The horrors of the First World War led to widespread social trauma. This Disillusionment following the war manifested itself in a number of ways, sparking manifold artistic, literary, philosophical, musical, and cultural movements. In contrast to pre-war artistic movements, such as Impressionism, post-war art became bleak and cynical, changing the rules, abandoning tradition, experimenting with the unknown, and, above all, exposing the sham of western civilization (Kreis, The Age of Anxiety: Europe in the 1920s' [Online] at http://www.historyguide.org/europe/ lecture8 .html [accessed 15 March 2007]). Abstract movements such as surrealism, minimalism and futurism flourished. Modernist literature mirrored these new artistic movements, in its experimentation, cynicism, and austerity. Additionally, the disenchanted populace turned to nihilism, dadaism, and various other radically sceptical philosophies. A newfound disrespect for the elderly, who were seen by many youth to have caused the war, led to the formation of a rebellious "youth culture", along with the widespread popularisation of a defiant new style of music, jazz. Not all reduced themselves to miserable moping, however. Horror at the war's atrocities also prompted widespread pacifism and anti-nationalist sentiment. This led to the formation of a revolutionary new global mediation body, of sorts, the ill-fated League of Nations.

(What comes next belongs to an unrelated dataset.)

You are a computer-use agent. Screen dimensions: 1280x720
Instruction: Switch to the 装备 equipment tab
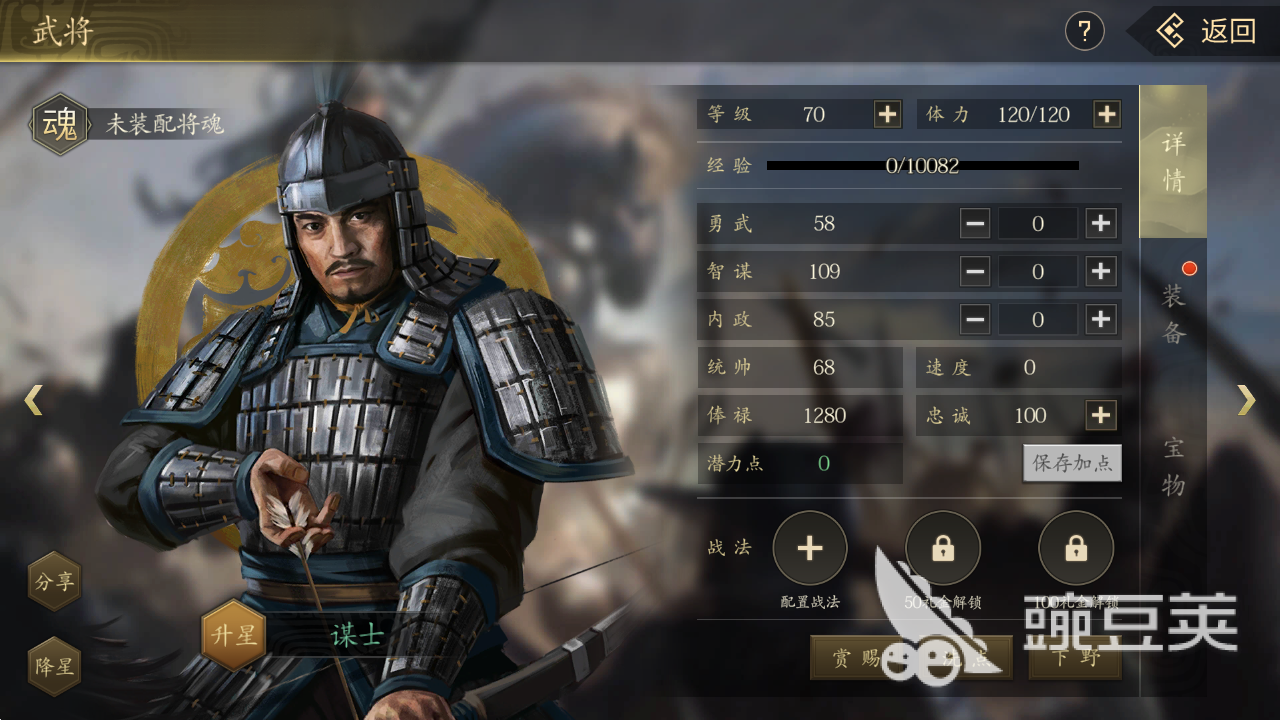click(1173, 313)
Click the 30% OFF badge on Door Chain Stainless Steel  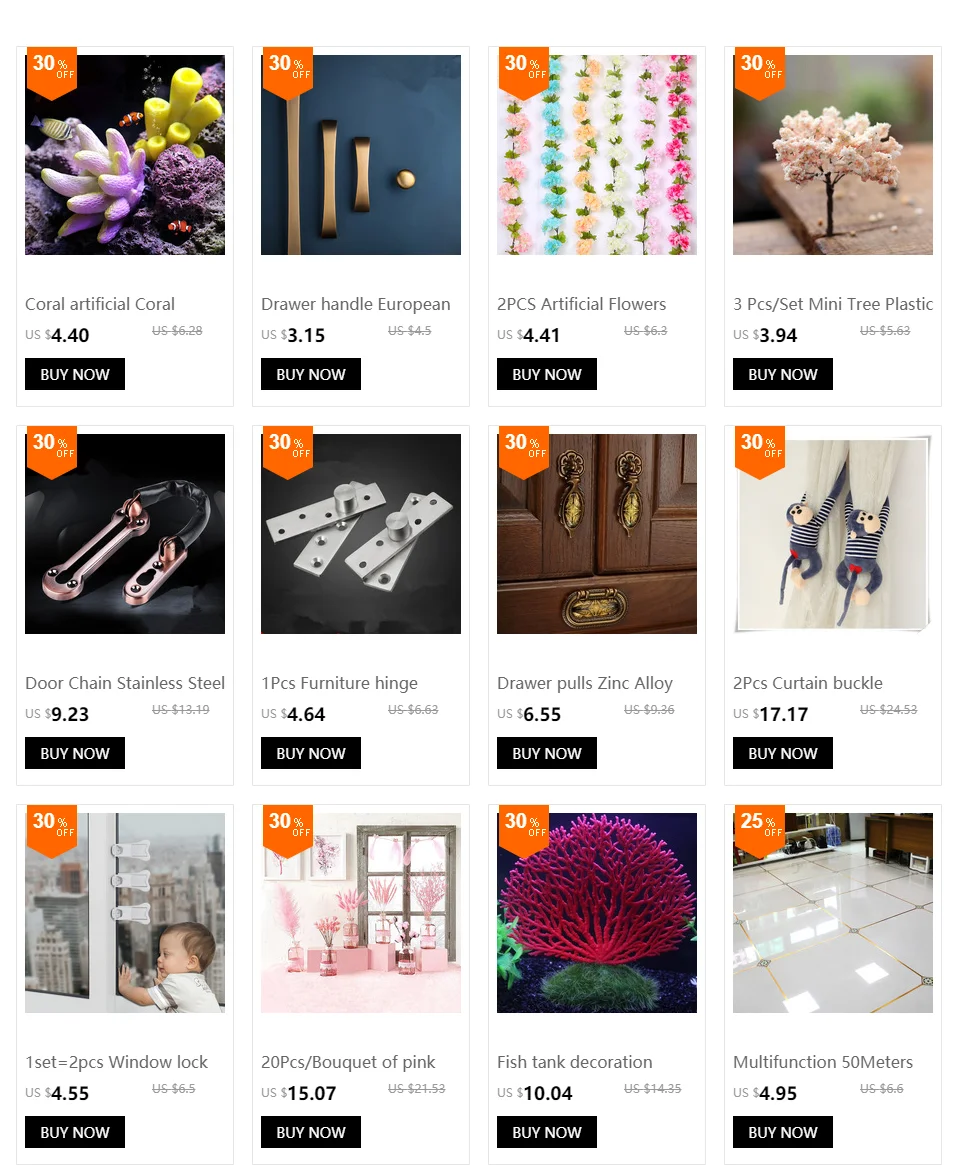(51, 451)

World War One was the world's first "total war" (Lowe, Mastering Modern World History, p. 31), meaning that it had involved "not just armies and navies but entire populations, and was the first big conflict between modern, industrialized nations" (Ibid). Because of this it resulted in outcomes the scale, magnitude, and horror of which were unprecedented. Entire generations of youth were traumatised by the misery of the war, whilst their countries struggled to recover from the severe economic downturns that resulted from the war. Because of this, it was hoped that World War One would be the "war to end all wars". However, this was not to be. Outcomes of the First World War included manipulated discontent over the Treaty of Versailles, people's misplaced confidence in The League of Nations, a sustained economic slide and the rise of communism, and subsequently Fascism. These were eventually among the primary causes of World War Two. Even the Armenian Genocide influenced the unspeakable horrors that were to come, with Hitler using the fact that "[no one] speaks today of the annihilation of the Armenians" to justify his genocidal policies. As Marshall Foch foresaw upon the signing of the Treaty of Versailles, "This is not peace. It is armistice for twenty years." (Churchill, The Second World War - Volume One, p. 7.)